Zenzero e curcuma nelle mense scolastiche. A Roma integrazione significa indigestione
Avevo promesso di parlare della “valutazione” ma rinvio perché è occorsa una bizzarra vicenda che merita attenzione. Premessa: per esentare uno studente dall’ora di religione scolastica basta una semplice comunicazione al preside. Invece per esentare un bambino di una scuola materna romana dai pasti multietnici mensili volti ad «aprire una finestra sul mondo», bisogna recarsi di persona all’Ufficio Scuola del Municipio nei giorni di ricevimento del pubblico. Ogni tentativo di trasmettere la domanda tramite la scuola o via fax è vana: bisogna andare di persona, saltando il lavoro e, chissà, supplicando. Questa iniziativa del Comune di Roma impone ogni mese un pasto dei seguenti paesi: Bangladesh, Romania, Albania, Polonia, Perù, Cina, Filippine, Marocco. Lo scopo pomposo è «costruire una società interculturale e non soltanto multiculturale». Mangiando le culture diverse si costruisce nientedimeno che un «laboratorio di inclusione sociale». Il carattere pedagogico-autoritario dell’iniziativa non si esprime soltanto nella inquietante imposizione di doversi recare allo sportello di persona per l’esenzione, ma anche nell’invito a «responsabilizzare gli insegnanti affinché preparino didatticamente gli alunni». Ci si può ben figurare a che cosa può ridursi la “preparazione didattica” al pasto etnico di bambini di tre o quattro anni. Roba del tipo: «Ora assaporerete, bimbi, i sapori di una terra lontana, da cui vengono altri bimbi poveri che ora sono qui da noi. Provate, vi sembreranno sapori strani, ma vi ci abituerete.
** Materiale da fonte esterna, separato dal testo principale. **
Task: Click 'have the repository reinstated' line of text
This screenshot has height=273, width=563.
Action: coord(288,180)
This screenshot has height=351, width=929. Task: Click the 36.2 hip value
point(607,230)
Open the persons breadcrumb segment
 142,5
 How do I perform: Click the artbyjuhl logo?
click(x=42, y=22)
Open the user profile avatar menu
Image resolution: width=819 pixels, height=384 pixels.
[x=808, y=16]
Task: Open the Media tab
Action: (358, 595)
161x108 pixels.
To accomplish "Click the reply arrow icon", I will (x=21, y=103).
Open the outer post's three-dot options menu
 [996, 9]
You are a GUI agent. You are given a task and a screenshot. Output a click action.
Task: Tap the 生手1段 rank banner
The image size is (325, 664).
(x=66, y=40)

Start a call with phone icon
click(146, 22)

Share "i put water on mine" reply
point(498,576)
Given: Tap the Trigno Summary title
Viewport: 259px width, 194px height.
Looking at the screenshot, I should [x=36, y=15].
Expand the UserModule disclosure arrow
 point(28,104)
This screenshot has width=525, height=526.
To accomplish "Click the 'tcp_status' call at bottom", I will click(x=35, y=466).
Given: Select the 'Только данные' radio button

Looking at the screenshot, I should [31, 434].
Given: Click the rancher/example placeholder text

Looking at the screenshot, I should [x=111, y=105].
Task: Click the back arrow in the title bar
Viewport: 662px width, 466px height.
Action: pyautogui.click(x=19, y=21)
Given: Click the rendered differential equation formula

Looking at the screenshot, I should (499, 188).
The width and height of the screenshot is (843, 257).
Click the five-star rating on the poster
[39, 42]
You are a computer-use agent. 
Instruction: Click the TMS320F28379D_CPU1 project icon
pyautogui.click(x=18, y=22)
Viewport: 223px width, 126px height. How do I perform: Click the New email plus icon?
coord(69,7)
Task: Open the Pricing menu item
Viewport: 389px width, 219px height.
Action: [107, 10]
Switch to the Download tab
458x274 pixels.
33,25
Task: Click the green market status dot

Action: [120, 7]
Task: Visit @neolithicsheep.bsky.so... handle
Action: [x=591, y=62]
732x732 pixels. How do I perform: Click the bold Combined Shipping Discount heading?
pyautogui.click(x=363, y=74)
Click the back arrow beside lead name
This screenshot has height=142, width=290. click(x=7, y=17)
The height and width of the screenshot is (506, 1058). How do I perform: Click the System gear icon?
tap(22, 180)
E quando tutti mangeranno i cibi dell’altro, ci vorremo tutti bene e vivremo in un solo mondo per tutti». Per fortuna, con i bimbi la retorica finisce in farsa.
Il primo pasto del Bangladesh conteneva cinque spezie: cardamomo, zafferano, curcuma, cumino e zenzero. Un po’ pesantuccio. Forse, dovendo proporre un pasto italiano a un bimbo di tre anni del Bangladesh, non cominceremmo con un’amatriciana o una carbonara. Infatti l’esperienza è stata una mezza catastrofe: intere classi hanno digiunato ed è stato buttato via tutto. L’assessore alla scuola ha detto che non è poi andata così male, aggiungendo: «Certe polemiche a priori nascondono in realtà posizioni razziste». Così il sorriso sulle labbra che abbiamo tenuto fin qui si spegne. Andiamoci piano con gli epiteti. Potrei dire, al contrario – e non sono affatto il solo a pensarlo – che è proprio l’ideologia multiculturalista a fomentare la separazione e il razzismo, ma non arriverei al punto di accusare chi ha avuto questa pensata di essere soggettivamente razzista. All’uscita dalla scuola ho incontrato un’anziana signora con il volto insanguinato per essere caduta sul marciapiede dissestato, come lo sono quelli di tutta la città, un autentico disa-stro. Gli amministratori hanno il dovere primario di far funzionare le scuole, i trasporti, curare l’igiene e la pavimentazione stradale. Abbandonino la velleità di fare gli educatori, i creatori di “laboratori di inclusione sociale” o addirittura di nuove società “interculturali”. Questi sono temi complessi su cui non è facile mettersi d’accordo. Non è legittimo sentirsi autorizzati a dare per scontato quel che non lo è, imponendo alla cittadinanza iniziative discutibili sulla scorta di teorie dilettantesche, per giunta con stile da pedagogia impositiva. Se proprio si vuole, invece di proiettare film che negano gli attentati dell’11 settembre, si organizzi un convegno su questi temi in cui possa dire la sua anche chi non aderisce a certi conformismi correnti, come quello della teoria sbilenca del “passaggio dalla società multiculturale alla società interculturale”.